Pick out every line of the listing below that contains the word "Where", and copy each one. Only exact matches in case count.

━━━━━━━━━━

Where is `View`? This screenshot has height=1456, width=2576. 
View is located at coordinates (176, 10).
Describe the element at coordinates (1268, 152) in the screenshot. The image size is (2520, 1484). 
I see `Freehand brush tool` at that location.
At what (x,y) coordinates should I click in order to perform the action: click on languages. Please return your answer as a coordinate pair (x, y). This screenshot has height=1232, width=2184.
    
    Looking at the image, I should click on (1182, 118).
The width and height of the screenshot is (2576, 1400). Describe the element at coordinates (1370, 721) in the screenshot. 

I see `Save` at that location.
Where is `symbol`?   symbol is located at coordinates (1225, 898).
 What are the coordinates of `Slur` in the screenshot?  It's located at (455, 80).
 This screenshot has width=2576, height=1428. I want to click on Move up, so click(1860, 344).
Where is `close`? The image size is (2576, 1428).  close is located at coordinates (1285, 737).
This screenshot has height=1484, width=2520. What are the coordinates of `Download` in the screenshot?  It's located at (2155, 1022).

━━━━━━━━━━

Solution below:
Where is `View`? This screenshot has height=1456, width=2576. 
Where is `symbol`?   symbol is located at coordinates (1225, 898).
Where is `close`? The image size is (2576, 1428).  close is located at coordinates (1285, 737).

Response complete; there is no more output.